Однако за десять лет своего существования Орден перестал быть герметичным убежищем, изолированным от внешнего мира. Сегодня его члены уже не готовы брать на ручки и виртуально обнимать каждого несчастного. Неготовность отказаться не только от отношений, доставляющих боль, но и от такой же влюбленности все чаще и на страницах Ордена вызывает однозначную реакцию: чего стоишь, лечиться беги, у тебя созависимость! Обращаясь к исследованию Юлии Лернер и Клавдии Збенович об эмоциональных стилях в постсоветском публичном дискурсе, можно сказать, что произошла смена так называемых фреймов говорения о чувствах: «кухонный разговор» сменился на «беседу с психологом» [205].
Непринужденная кухонная беседа включает в себя обсуждение сокровенных повседневных подробностей и скрытых, обычно замалчиваемых моментов частной жизни участников кухонного разговора. Она включает различные жанры ламентаций и жалоб и основана на искреннем и откровенном общении «по душам».
Действительно, предметом кухонного разговора выступает «душа» – та самая неуловимая субстанция (предположительно весящая 21 грамм [206]). «Душа» не поддается осуждению или исправлению – в нее можно лишь заглянуть и посочувствовать ее мытарствам. Именно поэтому, как отмечают Лернер и Збенович, «кухонная риторика занята не столько выявлением истинного, сколько копанием, чесанием языком и артикуляцией общих жизненных истин – не предполагая таким образом стимула к трансформации».

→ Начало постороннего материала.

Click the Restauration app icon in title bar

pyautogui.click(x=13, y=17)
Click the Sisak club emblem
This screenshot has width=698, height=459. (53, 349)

Сегодня из плавающей в клубах табачного дыма кухни Орден – и многие другие подобные сообщества – превращается в кабинет психолога. На место накрытого стола встает кушетка, а на место души приходит психика. И в отличие от души, она поддается исследованию, изучению, лечению и оптимизации. С охов и ахов в жанре «А я такая, а он такой» разговор о чувствах переключается на поиск патологии, отсылки к подсознательному и детским травмам. «Риторика и тон <…> перенимают здесь дискурсивный стиль беседы с психологом, включая его в работу над трансформацией», – отмечают Лернер и Збенович. Главной функцией этого разговора становится уже не эмпатическое сопереживание, но импульс к мобилизации всех сил для исправления патологической картины и для избавления от страданий. «Суть обсуждения – не нормативная моральная или эстетическая оценка, а терапевтическая – выявление „внутренних“ причин возникновения проблемы». Соответственно, в центре внимания – поиск диагноза и затем подбор методов лечения.
«Созависимость» – один из таких диагнозов. Значение его при этом предельно широко и включает в себя бесконечный спектр жизненных ситуаций и испытываемых эмоций. «Созависимыми» становятся и 35-летняя любовница женатого мужчины, уже десять лет живущая его пустыми обещаниями; и сорокалетний холостяк, неспособный забыть свою студенческую любовь; и лесбиянка, чья возлюбленная все никак не может определиться со своей сексуальной ориентацией. Объединяет их всех одно и то же: готовность терпеть эмоциональную боль или действовать с очевидным для себя ущербом.